By Henry Gale
April 23 - (The Insurer) - Specialty insurer Revo has expressed disappointment at the lack of provision for parametric policies within Italy's new compulsory catastrophe insurance scheme in its annual report.
The Italian government has introduced a requirement for businesses to hold coverage for earthquake, landslide and flood risks. The regulation comes into force this year. The deadline for large companies to comply is June 30, while medium-sized and small firms have until October 1 and December 31 respectively.
"It is a pity that the decree did not provide for the possibility of using stand-alone parametric cover," Revo Insurance stated in its annual report, released earlier this week. Revo, previously known as Elba Assicurazioni, was acquired in 2021 by a special-purpose acquisition company that planned to make it a leader in parametric and specialty insurance covers for small and medium-sized businesses.

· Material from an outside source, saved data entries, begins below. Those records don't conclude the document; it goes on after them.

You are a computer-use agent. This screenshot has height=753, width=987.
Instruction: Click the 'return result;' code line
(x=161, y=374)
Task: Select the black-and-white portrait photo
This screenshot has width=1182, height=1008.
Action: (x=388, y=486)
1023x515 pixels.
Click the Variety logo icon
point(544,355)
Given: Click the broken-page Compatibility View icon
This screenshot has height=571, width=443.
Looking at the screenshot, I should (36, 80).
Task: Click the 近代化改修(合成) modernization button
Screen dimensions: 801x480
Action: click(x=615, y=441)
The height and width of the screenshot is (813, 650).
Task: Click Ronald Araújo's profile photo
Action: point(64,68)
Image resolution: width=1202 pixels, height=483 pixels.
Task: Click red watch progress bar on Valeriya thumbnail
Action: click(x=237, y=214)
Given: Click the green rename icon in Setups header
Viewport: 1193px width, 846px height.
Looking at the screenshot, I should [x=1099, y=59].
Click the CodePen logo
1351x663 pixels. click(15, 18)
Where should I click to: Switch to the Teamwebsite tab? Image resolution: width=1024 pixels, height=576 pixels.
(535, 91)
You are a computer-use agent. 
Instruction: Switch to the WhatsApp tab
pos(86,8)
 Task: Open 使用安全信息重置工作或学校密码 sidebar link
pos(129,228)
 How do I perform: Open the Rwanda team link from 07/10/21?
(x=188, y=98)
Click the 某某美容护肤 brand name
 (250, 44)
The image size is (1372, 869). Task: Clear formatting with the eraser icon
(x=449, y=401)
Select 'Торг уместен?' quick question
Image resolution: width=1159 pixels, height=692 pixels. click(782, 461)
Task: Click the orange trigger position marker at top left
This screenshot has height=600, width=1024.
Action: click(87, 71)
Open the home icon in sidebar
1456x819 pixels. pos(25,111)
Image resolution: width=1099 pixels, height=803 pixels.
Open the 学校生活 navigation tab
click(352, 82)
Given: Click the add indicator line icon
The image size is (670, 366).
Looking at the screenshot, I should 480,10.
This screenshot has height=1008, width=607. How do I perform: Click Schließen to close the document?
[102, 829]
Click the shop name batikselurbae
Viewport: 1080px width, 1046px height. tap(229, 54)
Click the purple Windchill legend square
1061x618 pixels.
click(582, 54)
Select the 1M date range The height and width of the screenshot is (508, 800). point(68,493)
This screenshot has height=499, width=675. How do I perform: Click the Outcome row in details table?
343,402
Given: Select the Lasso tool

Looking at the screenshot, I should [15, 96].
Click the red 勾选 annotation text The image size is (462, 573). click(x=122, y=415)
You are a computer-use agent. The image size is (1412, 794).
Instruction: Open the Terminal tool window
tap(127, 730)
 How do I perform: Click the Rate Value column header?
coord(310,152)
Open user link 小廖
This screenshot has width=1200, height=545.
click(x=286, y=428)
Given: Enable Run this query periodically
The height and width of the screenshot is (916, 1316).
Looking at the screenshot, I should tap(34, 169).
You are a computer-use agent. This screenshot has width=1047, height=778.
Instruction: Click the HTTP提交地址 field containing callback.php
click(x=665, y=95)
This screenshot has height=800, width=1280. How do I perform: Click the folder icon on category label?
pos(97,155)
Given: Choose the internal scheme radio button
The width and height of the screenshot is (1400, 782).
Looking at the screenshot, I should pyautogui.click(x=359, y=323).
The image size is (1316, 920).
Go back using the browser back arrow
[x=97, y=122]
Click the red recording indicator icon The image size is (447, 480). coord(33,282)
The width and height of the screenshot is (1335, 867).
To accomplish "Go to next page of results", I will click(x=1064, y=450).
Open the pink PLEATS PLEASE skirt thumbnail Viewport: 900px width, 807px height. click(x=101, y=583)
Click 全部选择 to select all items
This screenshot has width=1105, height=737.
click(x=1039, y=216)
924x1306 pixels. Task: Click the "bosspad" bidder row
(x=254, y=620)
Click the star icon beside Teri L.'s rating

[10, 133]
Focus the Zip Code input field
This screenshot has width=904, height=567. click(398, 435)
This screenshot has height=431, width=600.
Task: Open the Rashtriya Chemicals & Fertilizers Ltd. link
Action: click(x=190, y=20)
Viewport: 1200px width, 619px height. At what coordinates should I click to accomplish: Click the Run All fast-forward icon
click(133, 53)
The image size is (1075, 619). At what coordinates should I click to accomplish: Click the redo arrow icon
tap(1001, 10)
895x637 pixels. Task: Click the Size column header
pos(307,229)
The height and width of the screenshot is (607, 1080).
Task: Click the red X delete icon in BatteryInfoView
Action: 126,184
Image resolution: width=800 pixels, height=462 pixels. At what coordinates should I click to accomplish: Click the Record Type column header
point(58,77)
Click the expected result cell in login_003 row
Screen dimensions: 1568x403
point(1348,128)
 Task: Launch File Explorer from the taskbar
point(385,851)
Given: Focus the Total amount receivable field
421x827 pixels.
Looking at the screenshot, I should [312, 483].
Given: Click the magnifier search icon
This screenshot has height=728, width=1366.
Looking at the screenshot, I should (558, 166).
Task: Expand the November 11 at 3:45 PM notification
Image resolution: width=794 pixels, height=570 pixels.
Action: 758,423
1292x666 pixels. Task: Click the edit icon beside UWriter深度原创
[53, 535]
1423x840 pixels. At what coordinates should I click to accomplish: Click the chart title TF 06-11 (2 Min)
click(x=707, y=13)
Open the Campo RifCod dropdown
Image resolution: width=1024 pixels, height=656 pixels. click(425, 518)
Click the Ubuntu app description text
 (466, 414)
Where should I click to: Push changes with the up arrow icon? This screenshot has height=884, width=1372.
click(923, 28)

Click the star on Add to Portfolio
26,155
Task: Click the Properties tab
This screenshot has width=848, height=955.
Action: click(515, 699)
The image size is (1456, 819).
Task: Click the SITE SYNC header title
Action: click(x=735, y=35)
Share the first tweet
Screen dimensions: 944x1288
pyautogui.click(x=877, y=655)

It does not appear that businesses would be able to meet the catastrophe insurance requirements by purchasing parametric covers alone. The text of the government decree specifies that the compulsory coverage must compensate for damage to a businesses' property caused by a catastrophe.
While parametric insurance is often used to cover property damage, it does not directly compensate for physical losses. Instead, pre-agreed claim amounts are paid based on the occurrence of a predefined event, such as an earthquake of a certain magnitude occurring in a given area.
Revo, like other Italian property and casualty insurers, is required to offer compliant catastrophe insurance policies to businesses while it has available capacity. For additional premium, it is also offering parametric add-ons to provide businesses with fast payouts after a qualifying earthquake or flood.
Flooding events in recent years have driven increased demand for parametric covers in Italy, Liberty Mutual Re senior underwriter Charlotte Belin told Parametric Insurer last month.
Speaking before the eligibility of parametric covers was clarified, Belin said: "A large amount of capacity will be needed if all businesses must access catastrophe insurance, and traditional catastrophe capacity might be limited. Parametric as alternative risk transfer is a viable method of complementing traditional capacity."